Tiens, encore un truc qui m'agace : j'ai remarqué, dès que l'on aborde un sujet qui fâche, à l'école ou dans la police, on invoque toujours la formation. Par exemple, Châtel explique que face à la violence, il suffit de mieux former les profs. En fait, c'est simple : on va leur apprendre à ne pas énerver les professeurs en ne répondant pas quand ils sont insultés, en s'exerçant à éviter les jets d'objets et cetera...Encore du flan et du bla bla. Châtel se moque doublement du monde : il parle de formation alors que son ministère vient de la sabrer en profondeur en envoyant des mômes complètement débutants devant des classes déchaînées (dans certains endroits). Il ferait mieux de proposer une distribution d'anti-dépresseurs, tiens...

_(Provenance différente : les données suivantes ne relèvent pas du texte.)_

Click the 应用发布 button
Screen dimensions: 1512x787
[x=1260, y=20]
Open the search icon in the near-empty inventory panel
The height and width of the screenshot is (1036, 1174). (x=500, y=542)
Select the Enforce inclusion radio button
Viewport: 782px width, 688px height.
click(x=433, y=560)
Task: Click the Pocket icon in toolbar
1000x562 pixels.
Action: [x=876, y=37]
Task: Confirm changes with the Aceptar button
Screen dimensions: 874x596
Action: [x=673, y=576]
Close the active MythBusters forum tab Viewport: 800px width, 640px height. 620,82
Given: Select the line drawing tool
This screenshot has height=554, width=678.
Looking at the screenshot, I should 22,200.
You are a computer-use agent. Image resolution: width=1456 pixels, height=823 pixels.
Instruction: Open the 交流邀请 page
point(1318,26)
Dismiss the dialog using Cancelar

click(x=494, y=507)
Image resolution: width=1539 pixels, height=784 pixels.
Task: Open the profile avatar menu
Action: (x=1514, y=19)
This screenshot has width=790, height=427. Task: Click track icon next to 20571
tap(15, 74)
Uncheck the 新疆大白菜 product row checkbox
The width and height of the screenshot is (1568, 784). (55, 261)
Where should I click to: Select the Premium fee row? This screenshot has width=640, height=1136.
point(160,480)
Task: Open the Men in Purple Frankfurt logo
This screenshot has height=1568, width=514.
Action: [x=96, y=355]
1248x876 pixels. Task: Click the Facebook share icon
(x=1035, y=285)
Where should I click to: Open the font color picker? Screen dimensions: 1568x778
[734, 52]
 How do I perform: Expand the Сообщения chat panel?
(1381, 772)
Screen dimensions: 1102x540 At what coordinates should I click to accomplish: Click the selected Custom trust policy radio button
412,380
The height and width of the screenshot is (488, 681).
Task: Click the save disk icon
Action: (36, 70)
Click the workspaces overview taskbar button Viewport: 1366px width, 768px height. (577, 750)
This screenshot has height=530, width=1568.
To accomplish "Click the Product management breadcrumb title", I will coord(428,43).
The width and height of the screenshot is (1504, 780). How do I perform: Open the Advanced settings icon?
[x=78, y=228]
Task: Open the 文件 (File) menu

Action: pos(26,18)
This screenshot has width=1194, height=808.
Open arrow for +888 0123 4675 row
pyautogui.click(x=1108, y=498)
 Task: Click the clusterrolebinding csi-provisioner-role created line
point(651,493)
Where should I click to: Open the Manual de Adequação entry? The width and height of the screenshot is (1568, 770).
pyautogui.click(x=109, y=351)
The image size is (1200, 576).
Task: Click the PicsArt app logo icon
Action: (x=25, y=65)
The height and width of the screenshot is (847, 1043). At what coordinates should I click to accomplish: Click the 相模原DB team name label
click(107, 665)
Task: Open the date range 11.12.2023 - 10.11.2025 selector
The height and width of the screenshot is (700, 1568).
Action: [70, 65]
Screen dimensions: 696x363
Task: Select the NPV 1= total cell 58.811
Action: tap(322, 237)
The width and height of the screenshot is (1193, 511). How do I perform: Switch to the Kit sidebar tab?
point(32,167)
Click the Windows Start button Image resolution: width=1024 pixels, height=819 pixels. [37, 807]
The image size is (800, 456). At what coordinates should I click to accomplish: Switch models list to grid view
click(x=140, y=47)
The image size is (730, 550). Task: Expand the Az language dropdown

Même mécanisme dans la police : au moindre incident, on reparle de formation, jamais des effectifs. Ce que je comprends des propositions de Luc Châtel, c'est qu'il est surtout fermement décidé à ne rien faire. Quant à ses équipes mobiles de sécurité, elles me font rire : je ne vois pas ce qu'elles apportent en plus ou en moins à la sécurité des établissements scolaires. Ce n'est pas d'opérations coupde poing, chères à l'omniprésident qu'a besoin l'école, mais d'une présence continue et de choix sur la durée, tout l'inverse de la pratique du pouvoir.
Le privilégié a eu la flemme d'écrire un billet sur le sujet, mais il signale tout de même une tribune du Monde. Intéressante, évidemment, mais elle se limite à un constat assez largement répandu désormais.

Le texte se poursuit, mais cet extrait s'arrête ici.